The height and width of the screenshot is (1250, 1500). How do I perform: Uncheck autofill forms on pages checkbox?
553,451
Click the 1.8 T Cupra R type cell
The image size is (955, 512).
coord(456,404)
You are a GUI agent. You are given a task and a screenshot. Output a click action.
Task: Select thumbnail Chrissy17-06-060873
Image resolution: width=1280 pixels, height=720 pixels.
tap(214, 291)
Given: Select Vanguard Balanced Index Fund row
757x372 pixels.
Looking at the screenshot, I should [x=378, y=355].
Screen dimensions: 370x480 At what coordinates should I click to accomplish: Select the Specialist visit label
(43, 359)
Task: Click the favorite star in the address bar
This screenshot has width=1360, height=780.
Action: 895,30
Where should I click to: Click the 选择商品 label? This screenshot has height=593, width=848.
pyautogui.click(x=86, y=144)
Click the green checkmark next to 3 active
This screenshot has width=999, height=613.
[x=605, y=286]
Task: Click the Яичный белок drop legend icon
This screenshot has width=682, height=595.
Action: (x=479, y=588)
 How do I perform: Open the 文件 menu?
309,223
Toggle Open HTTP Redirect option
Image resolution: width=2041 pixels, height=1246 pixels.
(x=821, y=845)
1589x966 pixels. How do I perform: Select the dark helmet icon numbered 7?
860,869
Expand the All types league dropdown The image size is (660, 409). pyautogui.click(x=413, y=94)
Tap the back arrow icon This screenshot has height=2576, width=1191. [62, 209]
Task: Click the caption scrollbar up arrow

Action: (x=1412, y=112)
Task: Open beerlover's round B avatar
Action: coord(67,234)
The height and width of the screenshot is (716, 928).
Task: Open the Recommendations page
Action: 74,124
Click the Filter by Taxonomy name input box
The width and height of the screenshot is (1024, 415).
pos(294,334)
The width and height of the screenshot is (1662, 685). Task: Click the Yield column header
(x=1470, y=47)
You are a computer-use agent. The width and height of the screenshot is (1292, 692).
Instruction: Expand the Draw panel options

» THE TASK
Among the records above, repeat exactly the line with "This screenshot has width=682, height=595.", the line with "Click the Filter by Taxonomy name input box", and every line in between, and only those.

» TASK RESPONSE
This screenshot has width=682, height=595.
Action: (x=479, y=588)
 How do I perform: Open the 文件 menu?
309,223
Toggle Open HTTP Redirect option
Image resolution: width=2041 pixels, height=1246 pixels.
(x=821, y=845)
1589x966 pixels. How do I perform: Select the dark helmet icon numbered 7?
860,869
Expand the All types league dropdown The image size is (660, 409). pyautogui.click(x=413, y=94)
Tap the back arrow icon This screenshot has height=2576, width=1191. [62, 209]
Task: Click the caption scrollbar up arrow

Action: (x=1412, y=112)
Task: Open beerlover's round B avatar
Action: coord(67,234)
The height and width of the screenshot is (716, 928).
Task: Open the Recommendations page
Action: 74,124
Click the Filter by Taxonomy name input box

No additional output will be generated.